For secure SSL communication, gateways must establish trust with endpoint computers by showing a Server Certificate. This section discusses the procedures necessary to generate and install server certificates.

Check Point gateways, by default, use a certificate created by the Internal Certificate Authority on the Security Management Server as their server certificate. Browsers do not trust this certificate. When an endpoint computer tries to connect to the gateway with the default certificate, certificate warning messages open in the browser. To prevent these warnings, the administrator must install a server certificate signed by a trusted certificate authority.

All portals on the same Security Gateway IP address use the same certificate.

Obtaining and Installing a Trusted Server Certificate

To be accepted by an endpoint computer without a warning, gateways must have a server certificate signed by a known certificate authority (such as Entrust, VeriSign or Thawte). This certificate can be issued directly to the gateway, or be a chained certificate that has a certification path to a trusted root certificate authority (CA).

The next sections describe how to get a certificate for a gateway that is signed by a known Certificate Authority (CA).

Generating the Certificate Signing Request

First, generate a Certificate Signing Request (CSR). The CSR is for a server certificate, because the gateway acts as a server to the clients.

Note - This procedure creates private key files. If private key files with the same names already exist on the computer, they are overwritten without warning.

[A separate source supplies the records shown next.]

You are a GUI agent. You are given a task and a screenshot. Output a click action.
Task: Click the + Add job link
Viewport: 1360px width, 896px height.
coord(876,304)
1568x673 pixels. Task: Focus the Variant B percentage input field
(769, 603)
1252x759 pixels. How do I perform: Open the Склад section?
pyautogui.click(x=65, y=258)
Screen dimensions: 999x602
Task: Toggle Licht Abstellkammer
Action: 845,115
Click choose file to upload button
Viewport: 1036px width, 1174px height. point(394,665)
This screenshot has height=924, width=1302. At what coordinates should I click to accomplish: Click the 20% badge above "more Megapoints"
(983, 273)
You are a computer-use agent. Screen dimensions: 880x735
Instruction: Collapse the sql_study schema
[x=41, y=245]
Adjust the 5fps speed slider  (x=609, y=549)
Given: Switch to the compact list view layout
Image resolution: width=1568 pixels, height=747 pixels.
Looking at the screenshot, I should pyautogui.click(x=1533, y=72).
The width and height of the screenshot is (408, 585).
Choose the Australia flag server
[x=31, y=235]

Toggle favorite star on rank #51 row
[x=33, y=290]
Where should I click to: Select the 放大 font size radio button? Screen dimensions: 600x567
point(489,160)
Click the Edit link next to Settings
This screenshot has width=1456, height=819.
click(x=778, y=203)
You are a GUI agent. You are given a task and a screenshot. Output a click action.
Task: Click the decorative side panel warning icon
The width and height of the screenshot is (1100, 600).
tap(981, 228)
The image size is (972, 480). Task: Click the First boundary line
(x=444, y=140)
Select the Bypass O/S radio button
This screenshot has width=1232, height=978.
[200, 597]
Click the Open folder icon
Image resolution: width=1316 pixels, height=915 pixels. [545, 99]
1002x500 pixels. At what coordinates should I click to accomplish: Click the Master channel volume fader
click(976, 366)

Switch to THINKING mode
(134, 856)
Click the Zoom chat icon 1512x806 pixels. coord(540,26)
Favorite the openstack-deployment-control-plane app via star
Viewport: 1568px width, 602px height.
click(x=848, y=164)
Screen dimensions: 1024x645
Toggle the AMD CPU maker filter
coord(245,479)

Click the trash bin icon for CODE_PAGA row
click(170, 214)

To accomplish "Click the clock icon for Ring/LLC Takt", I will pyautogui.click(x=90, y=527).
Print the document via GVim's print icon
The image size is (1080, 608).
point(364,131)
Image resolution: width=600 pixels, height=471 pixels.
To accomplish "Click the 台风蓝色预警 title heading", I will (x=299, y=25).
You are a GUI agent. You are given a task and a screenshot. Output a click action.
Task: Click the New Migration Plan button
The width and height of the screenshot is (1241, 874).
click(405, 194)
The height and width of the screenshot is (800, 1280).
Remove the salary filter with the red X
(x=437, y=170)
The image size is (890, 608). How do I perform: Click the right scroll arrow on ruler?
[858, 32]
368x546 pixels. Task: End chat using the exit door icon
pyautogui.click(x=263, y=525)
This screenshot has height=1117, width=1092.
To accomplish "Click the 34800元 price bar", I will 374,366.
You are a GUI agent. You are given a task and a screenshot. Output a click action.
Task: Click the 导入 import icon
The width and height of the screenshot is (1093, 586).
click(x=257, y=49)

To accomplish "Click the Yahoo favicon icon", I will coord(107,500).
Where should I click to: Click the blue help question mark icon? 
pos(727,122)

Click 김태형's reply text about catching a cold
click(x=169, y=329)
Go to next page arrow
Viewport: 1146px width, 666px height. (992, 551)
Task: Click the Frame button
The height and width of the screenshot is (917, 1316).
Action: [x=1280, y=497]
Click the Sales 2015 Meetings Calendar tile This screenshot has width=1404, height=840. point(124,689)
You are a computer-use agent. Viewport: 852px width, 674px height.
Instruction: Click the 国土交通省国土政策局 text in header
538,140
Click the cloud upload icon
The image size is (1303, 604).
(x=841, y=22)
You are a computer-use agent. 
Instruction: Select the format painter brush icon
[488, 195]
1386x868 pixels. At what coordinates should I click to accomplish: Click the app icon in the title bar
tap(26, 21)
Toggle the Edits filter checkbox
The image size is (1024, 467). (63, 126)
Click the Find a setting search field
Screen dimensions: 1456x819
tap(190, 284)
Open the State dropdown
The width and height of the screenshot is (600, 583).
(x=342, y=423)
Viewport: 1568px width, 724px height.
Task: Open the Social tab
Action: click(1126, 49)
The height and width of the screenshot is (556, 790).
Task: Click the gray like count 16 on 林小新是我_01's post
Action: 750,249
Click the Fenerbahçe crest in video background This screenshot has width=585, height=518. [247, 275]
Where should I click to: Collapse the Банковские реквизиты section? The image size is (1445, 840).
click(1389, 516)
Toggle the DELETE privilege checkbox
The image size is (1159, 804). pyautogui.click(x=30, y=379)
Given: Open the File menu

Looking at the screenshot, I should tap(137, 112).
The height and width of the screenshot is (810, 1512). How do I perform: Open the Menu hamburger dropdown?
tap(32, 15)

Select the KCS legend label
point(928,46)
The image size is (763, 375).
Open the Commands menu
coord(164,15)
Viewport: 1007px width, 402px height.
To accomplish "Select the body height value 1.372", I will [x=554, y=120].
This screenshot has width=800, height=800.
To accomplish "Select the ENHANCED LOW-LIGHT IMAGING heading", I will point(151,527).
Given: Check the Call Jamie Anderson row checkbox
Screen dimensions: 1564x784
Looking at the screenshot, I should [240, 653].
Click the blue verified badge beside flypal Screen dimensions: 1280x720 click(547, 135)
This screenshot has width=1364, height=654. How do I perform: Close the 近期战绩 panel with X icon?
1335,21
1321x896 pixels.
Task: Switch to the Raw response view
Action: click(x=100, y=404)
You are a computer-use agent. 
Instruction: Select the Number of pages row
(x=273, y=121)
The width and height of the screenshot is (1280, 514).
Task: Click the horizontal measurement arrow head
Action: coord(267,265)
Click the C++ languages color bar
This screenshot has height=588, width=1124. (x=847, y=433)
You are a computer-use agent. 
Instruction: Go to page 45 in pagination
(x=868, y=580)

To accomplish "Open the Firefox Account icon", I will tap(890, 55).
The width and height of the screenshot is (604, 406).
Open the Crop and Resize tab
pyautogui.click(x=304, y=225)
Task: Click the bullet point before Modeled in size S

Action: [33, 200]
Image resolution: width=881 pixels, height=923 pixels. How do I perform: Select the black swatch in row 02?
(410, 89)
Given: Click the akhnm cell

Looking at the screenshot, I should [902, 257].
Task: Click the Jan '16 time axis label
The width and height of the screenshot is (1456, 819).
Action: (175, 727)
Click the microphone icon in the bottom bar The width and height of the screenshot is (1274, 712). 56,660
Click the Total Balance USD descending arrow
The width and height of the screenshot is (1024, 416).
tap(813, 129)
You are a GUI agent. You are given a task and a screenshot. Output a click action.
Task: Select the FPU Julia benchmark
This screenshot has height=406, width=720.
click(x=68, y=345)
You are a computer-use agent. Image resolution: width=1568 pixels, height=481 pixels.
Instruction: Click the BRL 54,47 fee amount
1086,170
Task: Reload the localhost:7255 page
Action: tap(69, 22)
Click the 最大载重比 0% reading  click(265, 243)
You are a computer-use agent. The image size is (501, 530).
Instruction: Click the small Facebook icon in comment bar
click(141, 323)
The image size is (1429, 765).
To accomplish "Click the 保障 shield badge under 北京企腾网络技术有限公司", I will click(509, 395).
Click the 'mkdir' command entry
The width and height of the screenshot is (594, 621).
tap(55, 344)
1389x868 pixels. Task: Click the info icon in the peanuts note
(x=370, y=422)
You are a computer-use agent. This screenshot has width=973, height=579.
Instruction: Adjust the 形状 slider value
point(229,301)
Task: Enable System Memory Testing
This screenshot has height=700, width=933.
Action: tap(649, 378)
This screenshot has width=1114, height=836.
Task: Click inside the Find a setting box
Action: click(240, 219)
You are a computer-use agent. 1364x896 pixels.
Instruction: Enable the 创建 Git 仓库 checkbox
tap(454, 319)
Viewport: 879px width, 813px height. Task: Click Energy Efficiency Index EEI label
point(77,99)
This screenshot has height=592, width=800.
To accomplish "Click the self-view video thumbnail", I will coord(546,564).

  1. From the gateway command line, log in to expert mode.
  2. Run:

    cpopenssl req -new -out <CSR file> -keyout <private key file> -config $CPDIR/conf/openssl.cnf

    This command generates a private key. You see this output:

    Generating a 2048 bit RSA private key
    writing new private key to 'server1.key'
    Enter PEM pass phrase:

  3. Enter a password and confirm.

    Fill in the data.

    • The Common Name field is mandatory. This field must have the Fully Qualified Domain Name (FQDN). This is the site that users access. For example:
    • All other fields are optional.
  4. Send the CSR file to a trusted certificate authority. Make sure to request a Signed Certificate in PEM format. Keep the .key private key file.

Generating the P12 File

After you get the Signed Certificate for the gateway from the CA, generate a P12 file that has the Signed Certificate and the private key.

  1. Get the Signed Certificate for the gateway from the CA.

    If the signed certificate is in P12 or P7B format, convert these files to a PEM (Base64 encoded) formatted file with a CRT extension.

  2. Make sure that the CRT file has the full certificate chain up to a trusted root CA.

    Usually you get the certificate chain from the signing CA. Sometimes it split into separate files. If the signed certificate and the trust chain are in separate files, use a text editor to combine them into one file. Make sure the server certificate is at the top of the CRT file.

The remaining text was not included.